Histology of uterus:

The uterus is thick-walled and composed of three layers. The antermost layer is called serous coat, the middle layer is the myometrium which forms the bulk of the uterine wall. The smooth muscle fibres present in this layer contract under the influence of oxytocin during birth. The innermost layer is called the endometrium. It is soft and smooth; made up of simple tubular glands, epithelial cells and spiral arterioles. The uterine cavity has great power of extension, extending 500 times during pregnancy.

Uterine cycle:

Uterine cycle consists of three phases which involves structural and physiological changes in the endometrium. The three phases are: (i) proliferative phase, (ii) secretory phase, and (iii) menstrual phase.

Proliferative phase:

(i) This phase coincides with the follicular phase of ovarian cycle .

(ii) The stromal and epithelial cells proliferate under the influence of estrogen.

(iii) The endometrium thickens within 4-7 days.

(iv) The endometrium becomes glandular and richly vascular.

Secretory phase:

(i) The secretory phase begins after the discharge of ovum from the matured follicle.

(ii) Increased secretion of progesterone from the corpus luteum prepares the endometrium to receive the fertilized ovum.

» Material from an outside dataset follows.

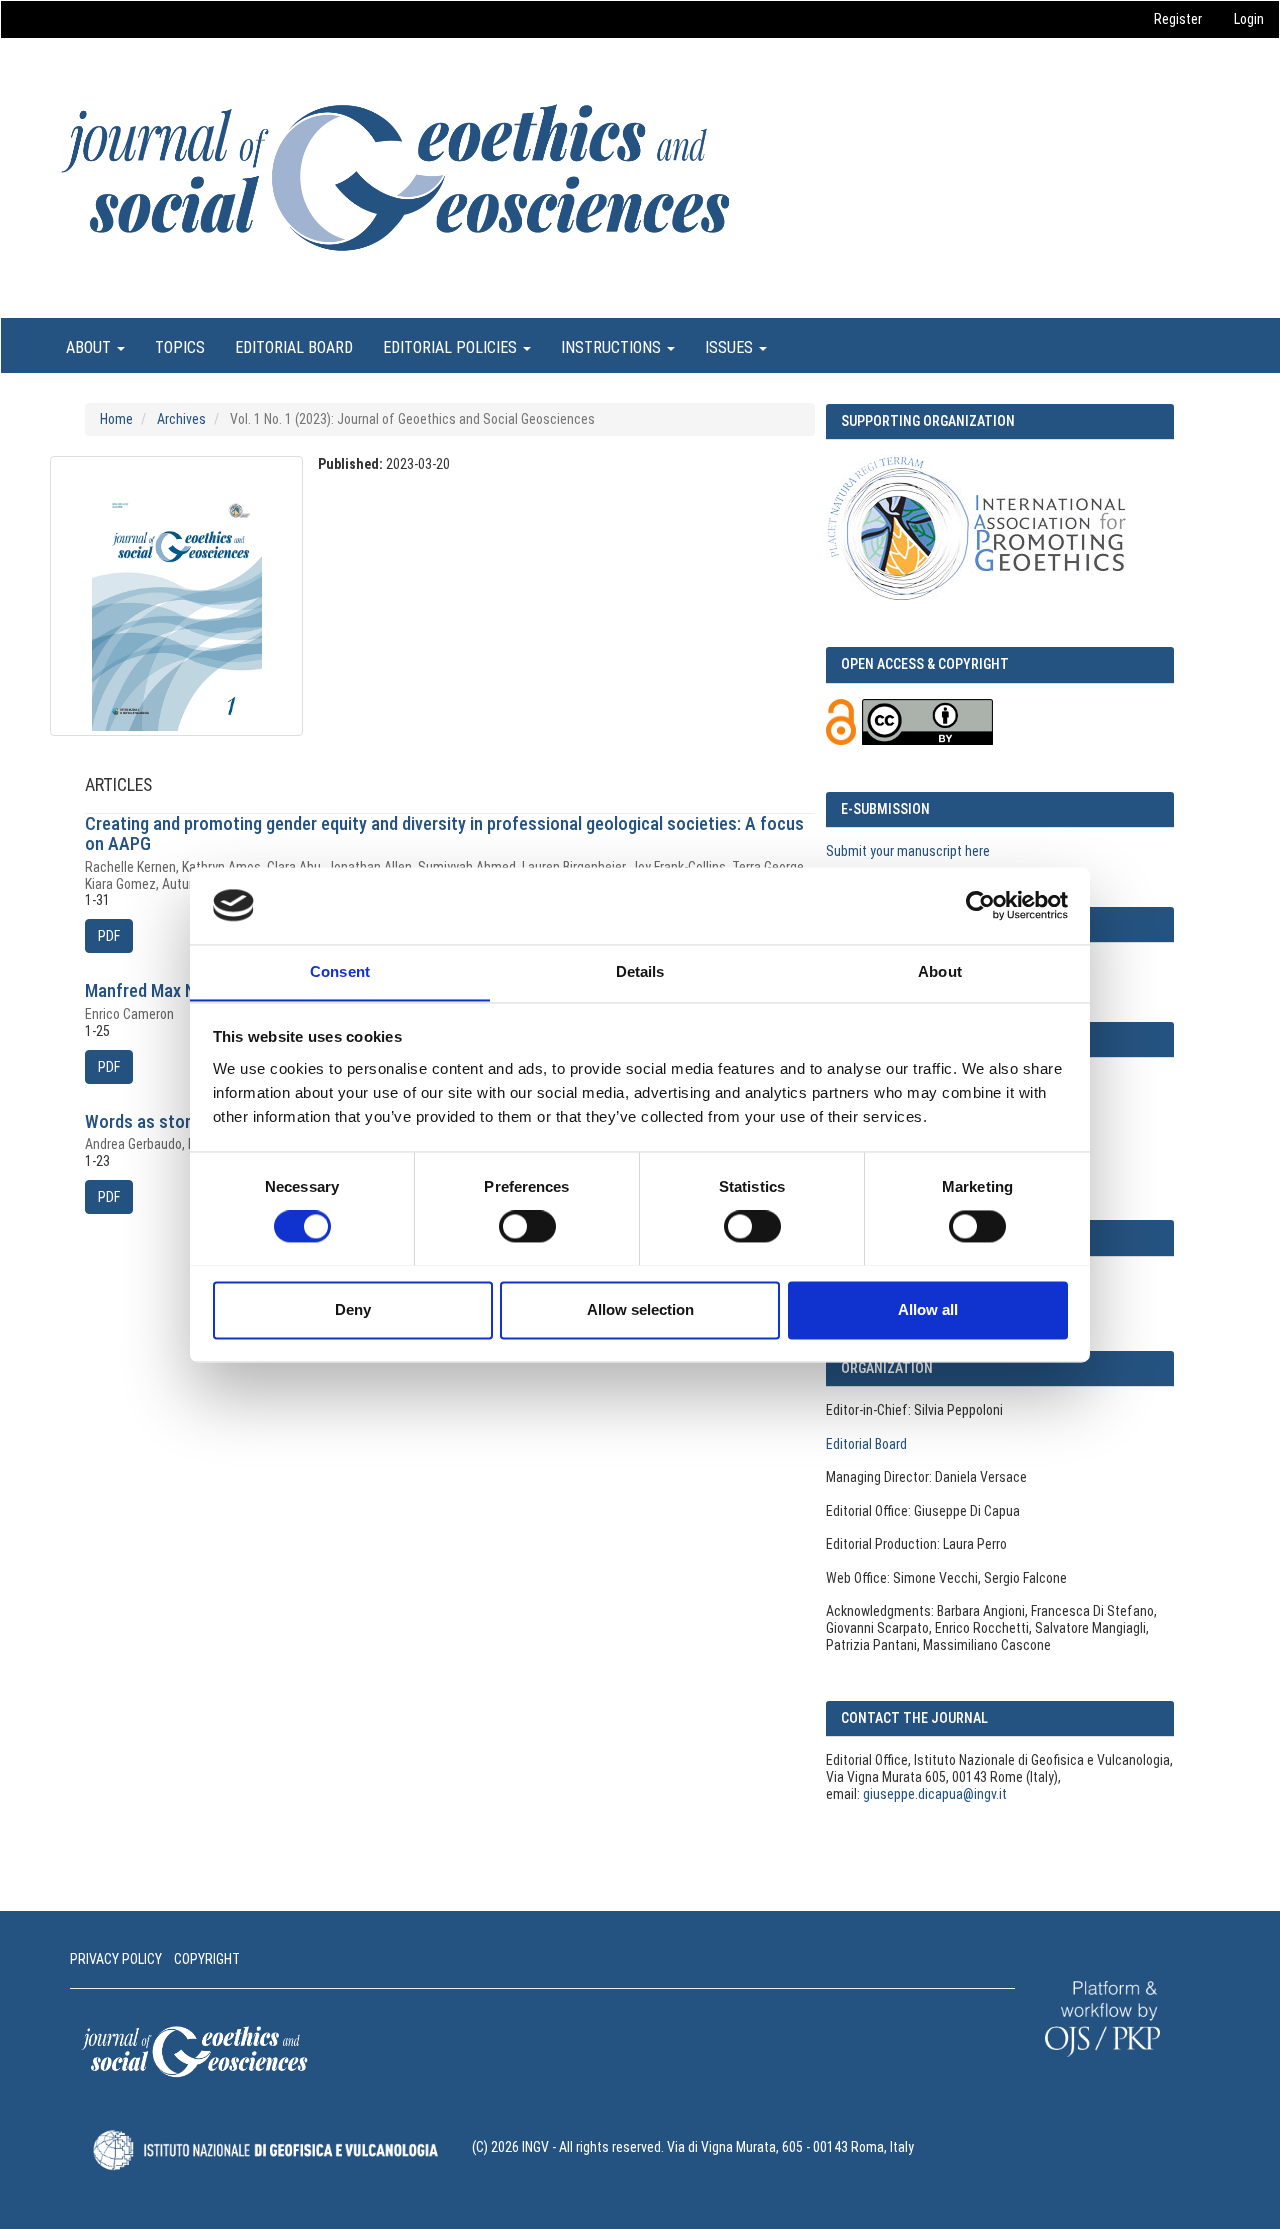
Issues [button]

(iii) The estrogen stimulates additional cellular proliferation.

Menstrual phase:

(i) Twelve days after ovulation and in the absence of fertilization, the corpus luteum begins to lose its secretory function and starts degenerating.

(ii) It develops into corpus albicans.

(iii) There is a sharp decrease in the secretion of progesterone and estrogen, rapid regression and necrosis of endometrium, contraction of blood capillaries, separation of necrotic tissue, and shedding of the epithelial lining along with blood and mucous which leads to menstrual flow. A mass of desquamated epithelial and uterine tissues are flushed out of the uterus by the action of prostaglandin. Menstruation continues for a period of 4-7 days. The menstrual fluid is non-clotting due to the presence of fibrinolysin. A large number of leucocytes are released in the menstrual fluid.

The next cycle begins after 28 days. Under the influence of FSH and LH, new primary follicles start developing. Uterine endometrium is repaired and gradually thickens. The follicles secrete progesteronc and estrogen which stops the flow of menstrual fluid.